Imagine the scene for a moment. Three thousand devout Jews came to Jerusalem to fulfill the commandments of the Law of Moses. They did not know how their lives would change. As they heard the message of Peter their hearts were moved to obey the message of God’s love and they were immersed in the waters of baptism. Rising up from the water they rejoiced at the good news that God had forgiven them for killing the Christ, the Son of God. The first Christians were the first Christians that stood on the face of the earth. They had no form or pattern to follow as an example. The church was literally in its first moments of birth. There was not a pattern of two thousand years of church history to examine the writings of four gospels, letters of a man named Paul or examine the exhortations of Peter, James, and John. Luke would not write his historical account of the first days of the church for many years. Three thousand Jews stood dripping wet from the waters of baptism along with the twelve apostles asking the question, “What’s next?” The Lord did not leave them without a witness. Luke shows in the Acts of the Apostles the first Christians did four things: they continued steadfastly in the apostles’ doctrine; they continued steadfastly in the apostles’ fellowship; they shared in a communion meal; they enjoyed devoted times of prayer. Four points of the early church establish a pattern as God unveils His will to the first Christians to be shown for centuries to come. The New Testament would be written based on these four principles. Worship in the First Century church was crafted through the will of the Lord and revealed to men so that all those who follow would know how to worship God in spirit and truth.
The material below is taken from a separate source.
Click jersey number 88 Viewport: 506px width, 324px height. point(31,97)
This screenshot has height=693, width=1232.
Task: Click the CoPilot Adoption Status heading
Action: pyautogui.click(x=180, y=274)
Worship must be established by the authority of scripture. The first Christians learned the will of the new covenant through the teaching of the apostle’s doctrine. This was not the word of the twelve men but the word of God revealed through the agency of the apostles. The teaching of the apostles was what Jesus had revealed to the eleven prior to His death of the coming of the Helper, the Holy Spirit, to guide them into all truth. Doctrine is the foundation of salvation and should be an integral part of the work of the church. The first converts would learn the elements of the new covenant from the blood of Christ instead of the Temple sacrifices and human priesthood. Fellowship was an important part of the first Christian experience. This would indicate the will of God for His people to spend time together. As the early church unfolded the pattern of worship they would learn of the importance of assembling on the first day of the week to receive the teaching of the apostles and to enjoy the breaking of bread or the supper of Christ and the power of prayer. Three thousand Jews began to gather on the first day of the week listening to the twelve apostles explain the new testament, the life of Jesus, worship according to spirit and truth, growing in the grace and knowledge of Christ and the powerful testimony of the Law of Moses and the Prophets and the Psalms. The Lord’s Supper would be defined as the manner of remembering what Christ had done. Prayers would flow from the lips of thankful Jews saved by the grace of God. What a marvelous time those first years must have been as the early church began to grow in number and spirit as the Holy Spirit revealed the nature of the church of Christ. The apostles’ doctrine, fellowship, communion, and prayer were the foundations of the church in the first century and must remain the foundation of the church today.